The Table Video

Jeannine Brown, Wyndy Corbin Reuschling & Evan Rosa

Enemy Love: Mapping the Terrain

Professor of New Testament, Bethel Seminary
CCT Director / Editor of The Table / Adjunct Professor of Philosophy, Biola University
June 9, 2017

Insight on the complexities as well as the practical outworkings of the difficult but central command of loving our enemies.

Transcript:

One place that I’d really like to probe and press is the call to enemy love. Matthew 5, we have this hard teaching, you might say, of Jesus to love your enemy and pray for the one that persecutes you. How do we make sense of that in such, really in some cases, very dire circumstances for people who are severely wronged, severely harmed. Maybe in a societal context where there already is the concept of there’s oppression. The power dynamic has not tilted in their favor. What do we make of this particular teaching?

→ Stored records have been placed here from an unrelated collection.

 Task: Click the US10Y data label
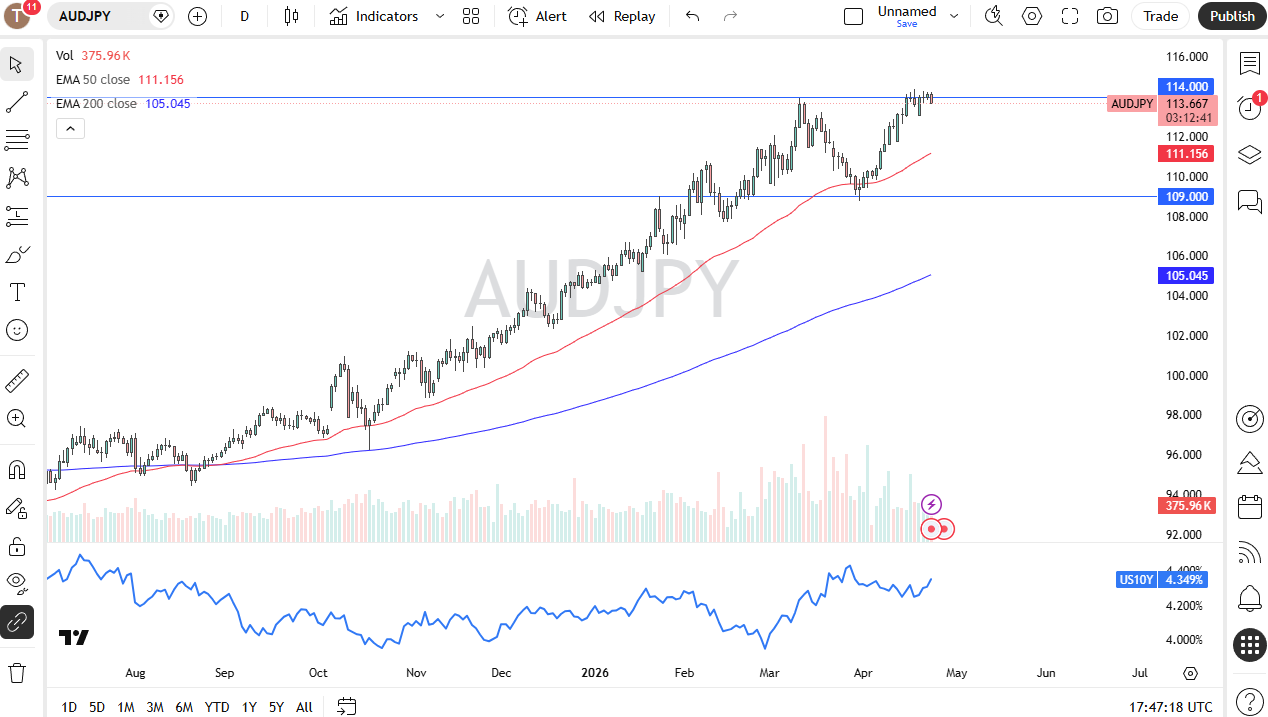click(x=1136, y=579)
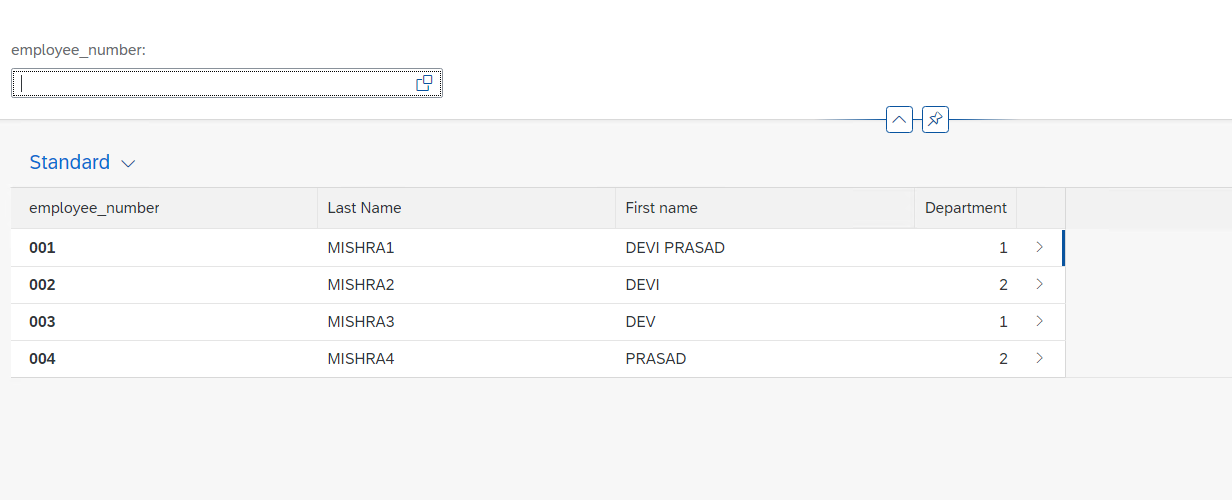The height and width of the screenshot is (500, 1232).
Task: Expand the Standard view variant dropdown
Action: click(128, 163)
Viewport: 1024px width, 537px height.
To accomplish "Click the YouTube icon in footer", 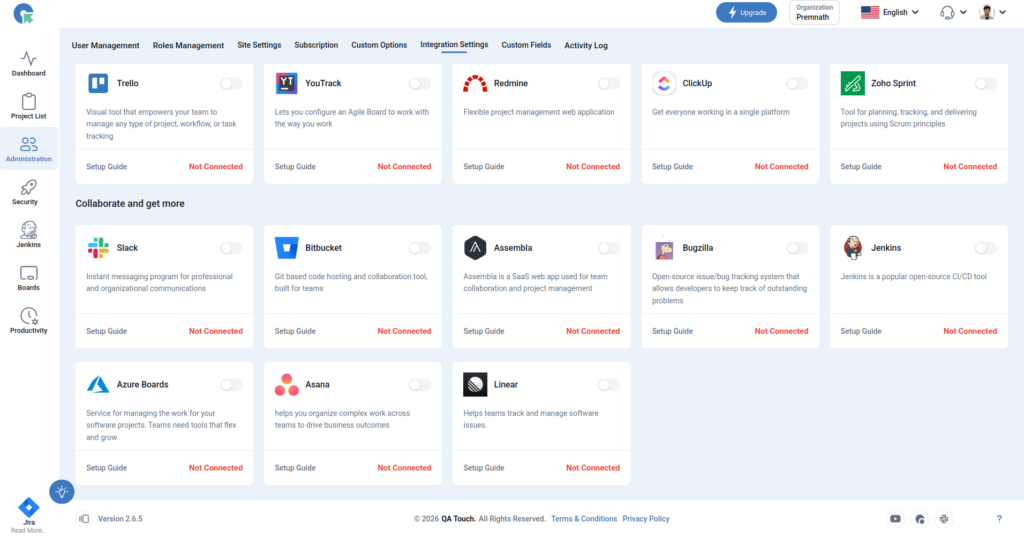I will (895, 519).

Yes, well the question of what does love mean in that context is such an important one. It has high stakes, so it’s relatively easy to say Jesus said that. What does that kind of love mean? How does that even redefine terrain? My daughter said to me once, “Mom, if Jesus called us to love our enemies, doesn’t that kind of make them not our enemies anymore?” I think the language shifting, or the sense of being really clear on what our language is. If we define someone as an enemy, and I think in our context it feels like we’re really ready to define lots of people as enemies or political discourse

Evan: Political opposition, moral opposition. Boundaries and actual states of minds.

I’m not sure we should impose all of that we call everyone our enemy in that first century context on Matthew’s Jesus. How do we name those in our lives we have real opposition with, or there’s very great difference with? Or there’s fear related to it because we just don’t know the other very well.

Often, a way that boundaries get drawn really strongly is because we’re fearful of the other. We don’t know what they’re going to do to us. Maybe I’ll let you jump in here, that kind of sense of naming. Even naming his enemy can be problematic if we simply want to name almost everyone outside of our little group as enemies.

The language thing, I struggle with the enemy language. I mean I struggled with it, it is hard. You have this context of Jesus’ teaching and then Jesus’s own example and this, what seems to me, to be this assumption in Scripture that we’re enemies of God. That we are also identified as enemies.

So I was thinking Jeannine, when you were talking about this idea of naming, when people use the large things like enemy, I find this to my ‘spicions arouse when I hear suffering. There seems to be degrees and cause that we need to be very particular about. Somebody who annoys me is not my enemy, and yet, I think in our context, any kind of inconvenience cause to myself. Somebody’s against me; therefore, they are my enemy. Which again dilutes what an enemy actually is.

We dilute love and we dilute enemies [speaking over each other].

The sobering thing for me thinking about the enemy love is it’s easy to be uni-directional and immediately think that “Well who are my enemies?” Without giving much pause to thinking who counts me as an enemy.

I don’t know Evan, maybe in response to your question about the context of oppression and the ways in which certain people benefit from a set of social arrangements. In many ways, I could be identified as an enemy because of sets of privileges that I have that actually diminish the well-being. Maybe not intentionally. Isn’t this the challenge of a global market? Not intentionally, but my purchasing practices, my consumption practices can be harmful.

Evan: Yeah.

But I would not see myself as an enemy but maybe others do. For me, that’s kind of a sobering place to start isn’t it? Think on whose list would my name appear?

Or your category.

That’s right. What kind of forbearance, what kind of mercy, what kind of forgiveness is extended to me in even in ways I don’t understand.